* PROBLEM TO WORK ON
Extract every line of the records below verbatim, leaving out the pictures.
--- Start ---
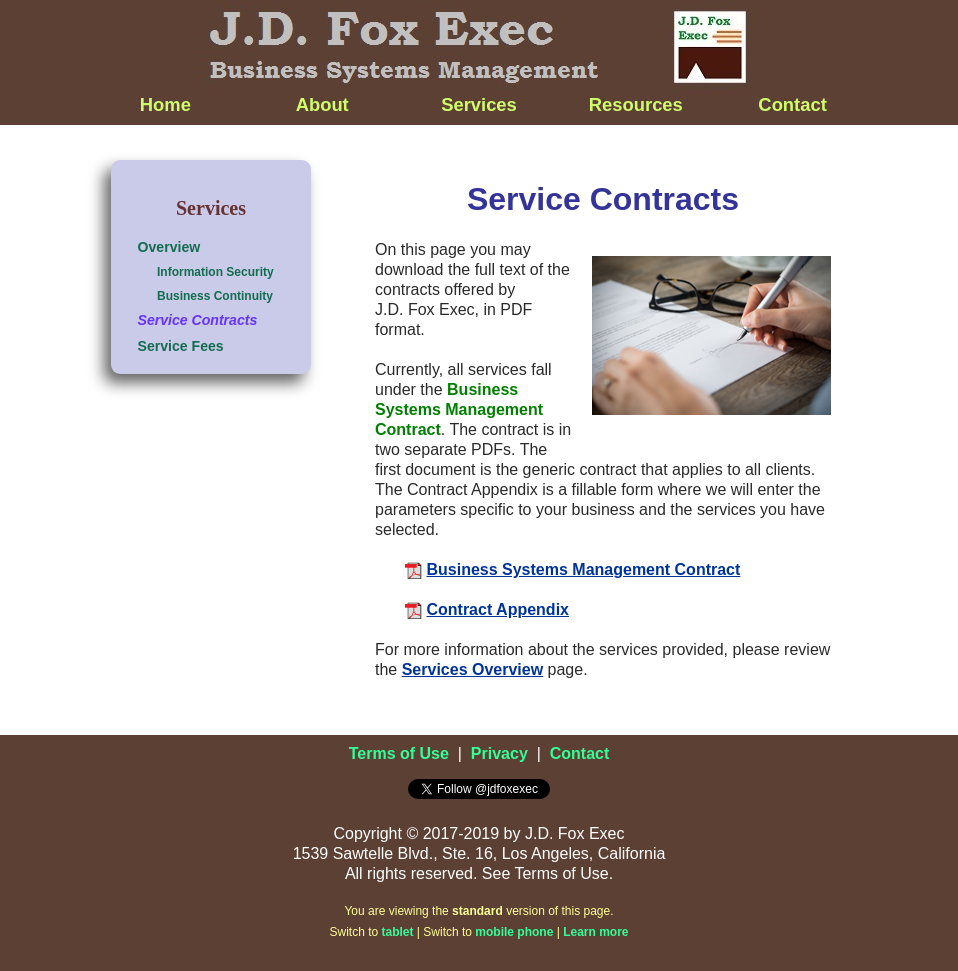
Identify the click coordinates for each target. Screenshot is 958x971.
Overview (169, 247)
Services (479, 104)
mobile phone (514, 932)
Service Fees (181, 346)
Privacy (499, 753)
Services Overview (472, 669)
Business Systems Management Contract (583, 569)
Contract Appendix (497, 609)
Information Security (215, 272)
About (322, 104)
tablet (398, 932)
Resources (636, 104)
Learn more (595, 932)
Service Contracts (198, 320)
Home (165, 104)
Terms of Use (399, 753)
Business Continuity (215, 296)
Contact (792, 104)
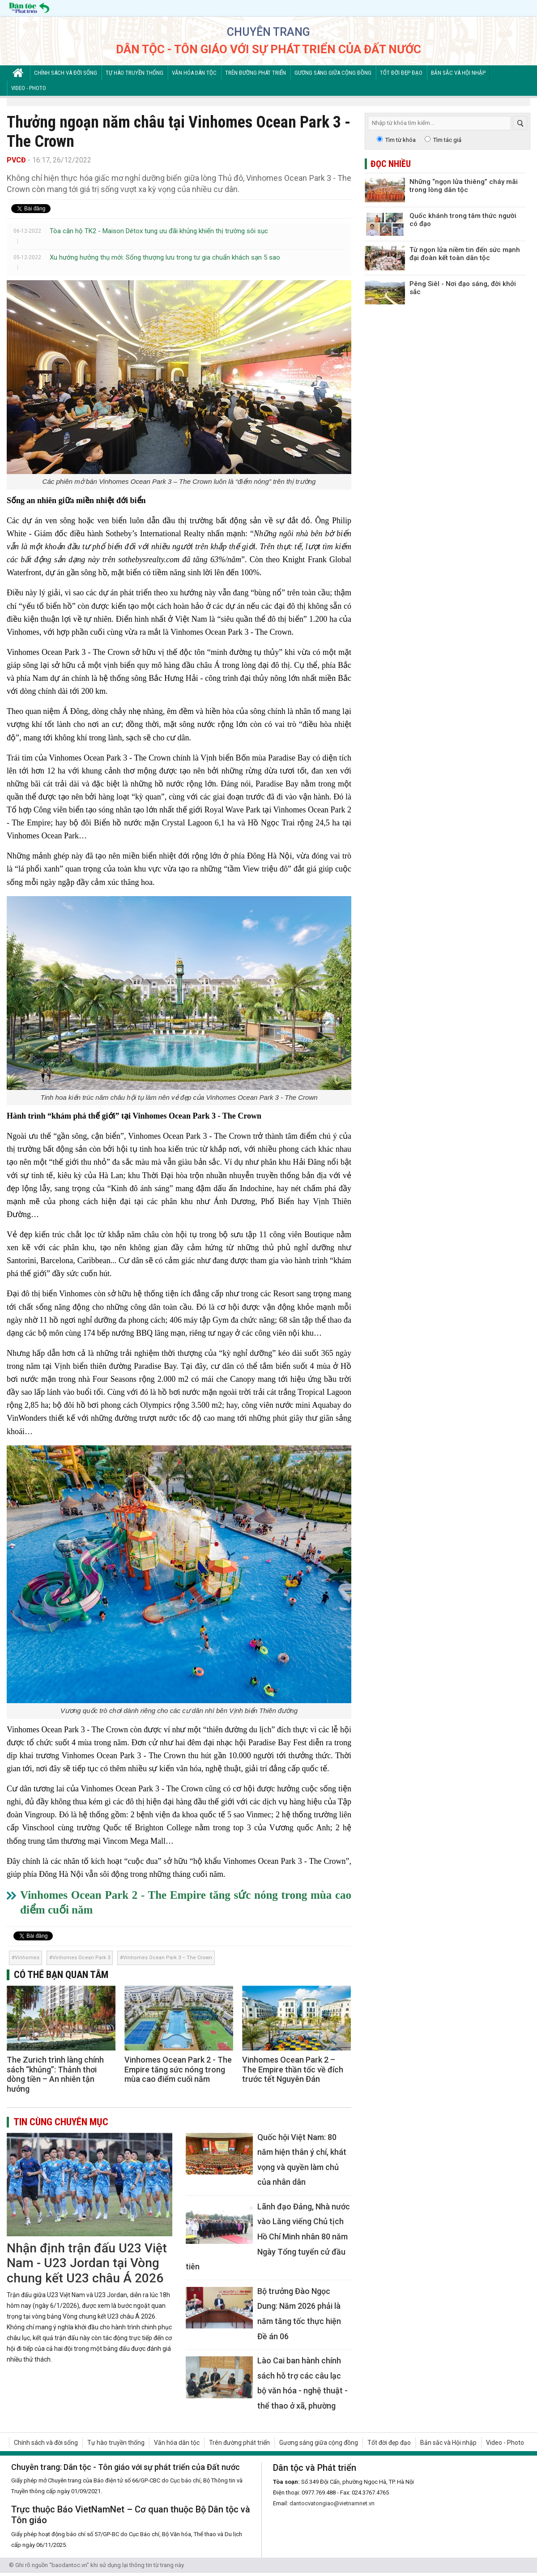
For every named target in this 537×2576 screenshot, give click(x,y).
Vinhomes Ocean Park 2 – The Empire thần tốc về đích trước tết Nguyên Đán (292, 2069)
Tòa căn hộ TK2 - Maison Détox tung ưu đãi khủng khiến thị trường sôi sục (159, 231)
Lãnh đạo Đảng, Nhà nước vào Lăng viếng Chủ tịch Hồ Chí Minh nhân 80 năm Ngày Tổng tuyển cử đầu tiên (268, 2236)
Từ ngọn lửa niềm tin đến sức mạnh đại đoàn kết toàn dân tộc (464, 254)
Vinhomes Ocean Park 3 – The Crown (167, 1958)
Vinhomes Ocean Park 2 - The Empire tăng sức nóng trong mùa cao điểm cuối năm (178, 2069)
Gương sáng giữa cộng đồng (332, 72)
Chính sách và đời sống (65, 72)
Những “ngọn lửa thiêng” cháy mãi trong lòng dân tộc (463, 186)
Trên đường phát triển (255, 72)
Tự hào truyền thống (134, 72)
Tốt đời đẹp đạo (401, 72)
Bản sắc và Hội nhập (458, 72)
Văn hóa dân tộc (194, 72)
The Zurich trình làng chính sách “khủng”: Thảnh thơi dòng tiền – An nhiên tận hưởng (55, 2074)
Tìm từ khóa (400, 140)
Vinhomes (27, 1958)
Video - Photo (28, 88)
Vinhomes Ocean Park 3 (81, 1958)
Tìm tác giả (447, 140)
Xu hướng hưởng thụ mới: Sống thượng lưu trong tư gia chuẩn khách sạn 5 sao (165, 257)
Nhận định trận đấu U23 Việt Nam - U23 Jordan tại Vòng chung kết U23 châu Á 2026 (87, 2263)
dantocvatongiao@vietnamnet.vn (332, 2503)
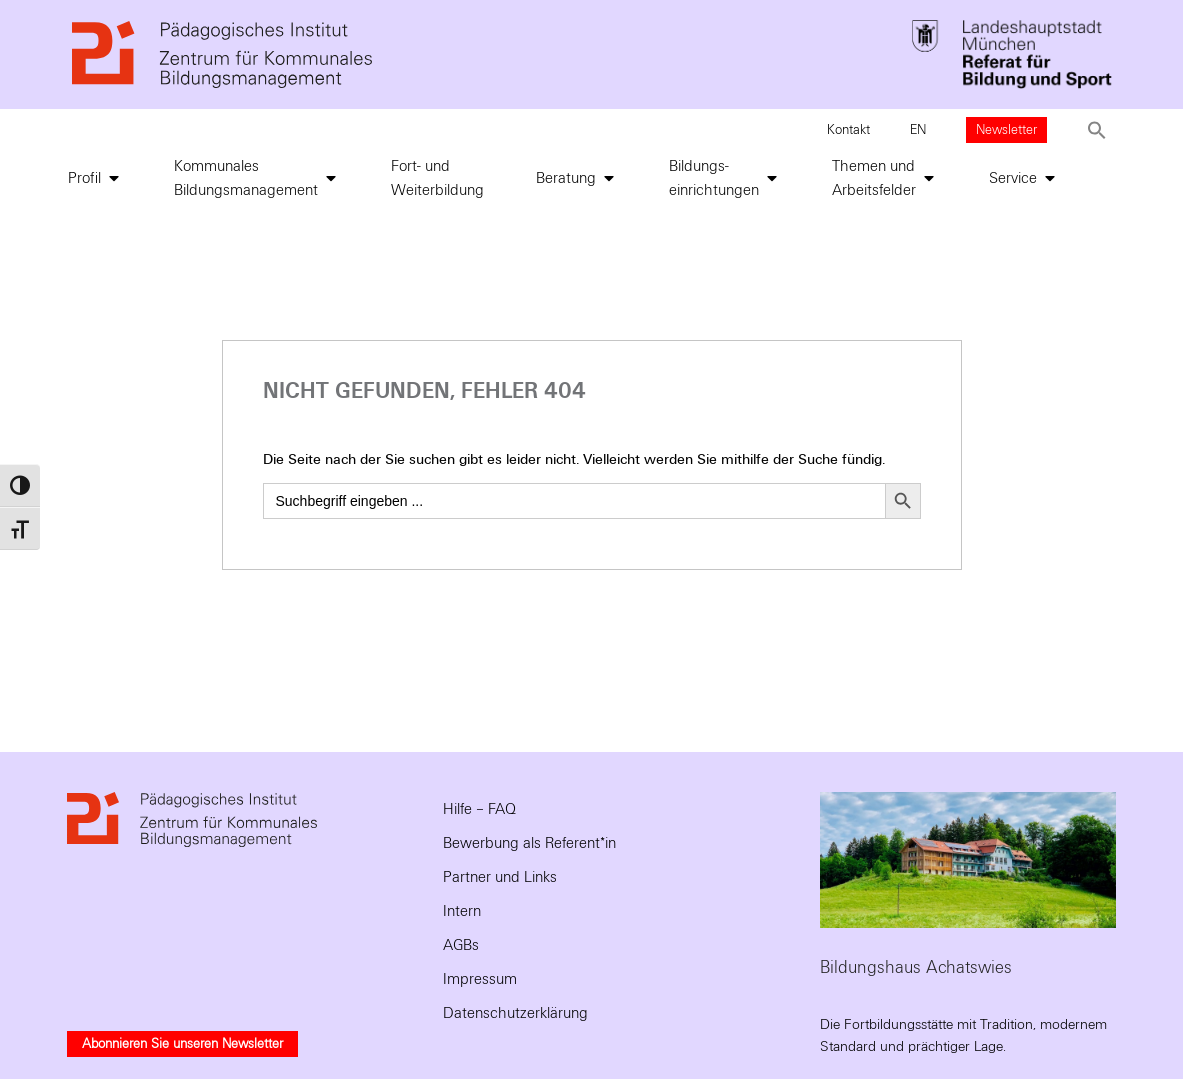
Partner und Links (500, 877)
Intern (462, 911)
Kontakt (848, 130)
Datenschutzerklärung (515, 1013)
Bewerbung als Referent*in (529, 843)
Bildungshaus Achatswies (916, 967)
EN (918, 130)
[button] (1097, 130)
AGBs (461, 945)
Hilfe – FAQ (479, 809)
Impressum (480, 979)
--- End ---
* RESULT FOR THIS TASK
Identify the click coordinates for each target. Screenshot is 958x971.
Overview (169, 247)
Services (479, 104)
mobile phone (514, 932)
Service Fees (181, 346)
Privacy (499, 753)
Services Overview (472, 669)
Business Systems Management Contract (583, 569)
Contract Appendix (497, 609)
Information Security (215, 272)
About (322, 104)
tablet (398, 932)
Resources (636, 104)
Learn more (595, 932)
Service Contracts (198, 320)
Home (165, 104)
Terms of Use (399, 753)
Business Continuity (215, 296)
Contact (792, 104)
For every named target in this 537×2576 screenshot, give click(x,y).
Vinhomes Ocean Park 2 – The Empire thần tốc về đích trước tết Nguyên Đán (292, 2069)
Tòa căn hộ TK2 - Maison Détox tung ưu đãi khủng khiến thị trường sôi sục (159, 231)
Lãnh đạo Đảng, Nhà nước vào Lăng viếng Chủ tịch Hồ Chí Minh nhân 80 năm Ngày Tổng tuyển cử đầu tiên (268, 2236)
Từ ngọn lửa niềm tin đến sức mạnh đại đoàn kết toàn dân tộc (464, 254)
Vinhomes Ocean Park 3 – The Crown (167, 1958)
Vinhomes Ocean Park 2 - The Empire tăng sức nóng trong mùa cao điểm cuối năm (178, 2069)
Gương sáng giữa cộng đồng (332, 72)
Chính sách và đời sống (65, 72)
Những “ngọn lửa thiêng” cháy mãi trong lòng dân tộc (463, 186)
Trên đường phát triển (255, 72)
Tự hào truyền thống (134, 72)
Tốt đời đẹp đạo (401, 72)
Bản sắc và Hội nhập (458, 72)
Văn hóa dân tộc (194, 72)
The Zurich trình làng chính sách “khủng”: Thảnh thơi dòng tiền – An nhiên tận hưởng (55, 2074)
Tìm từ khóa (400, 140)
Vinhomes (27, 1958)
Video - Photo (28, 88)
Vinhomes Ocean Park 3 (81, 1958)
Tìm tác giả (447, 140)
Xu hướng hưởng thụ mới: Sống thượng lưu trong tư gia chuẩn khách sạn 5 sao (165, 257)
Nhận định trận đấu U23 Việt Nam - U23 Jordan tại Vòng chung kết U23 châu Á 2026 (87, 2263)
dantocvatongiao@vietnamnet.vn (332, 2503)
Partner und Links (500, 877)
Intern (462, 911)
Kontakt (848, 130)
Datenschutzerklärung (515, 1013)
Bewerbung als Referent*in (529, 843)
Bildungshaus Achatswies (916, 967)
EN (918, 130)
[button] (1097, 130)
AGBs (461, 945)
Hilfe – FAQ (479, 809)
Impressum (480, 979)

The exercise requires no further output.